- Given information

+---+

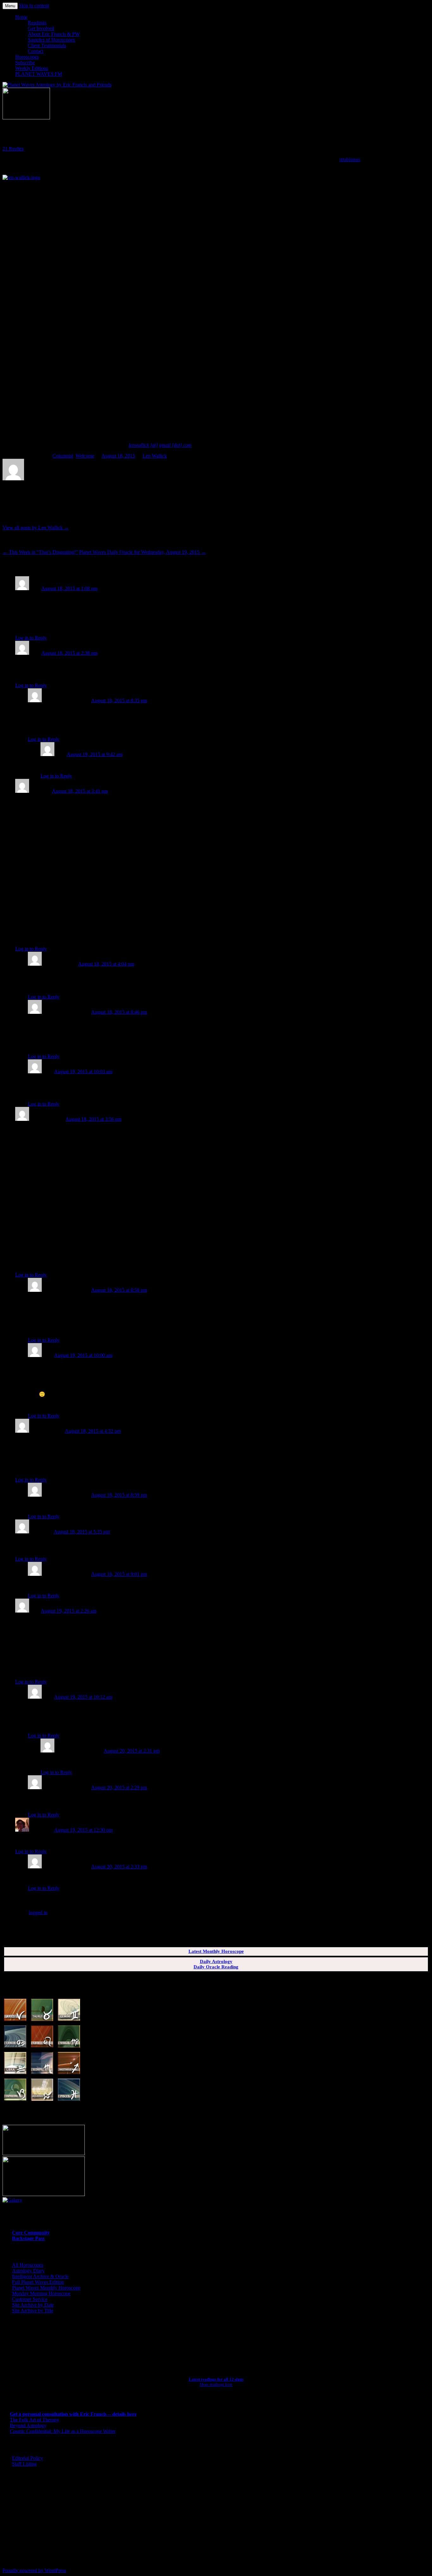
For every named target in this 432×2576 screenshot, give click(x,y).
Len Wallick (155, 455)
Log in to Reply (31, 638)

+---+

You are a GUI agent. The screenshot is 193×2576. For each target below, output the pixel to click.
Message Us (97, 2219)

+---+

- Work task
Return word for word the lines above from the line with "For every named" to the line with "Log in to Reply (31, 638)", including both and leaving out all others.

- Response to the task
For every named target in this 432×2576 screenshot, give click(x,y).
Len Wallick (155, 455)
Log in to Reply (31, 638)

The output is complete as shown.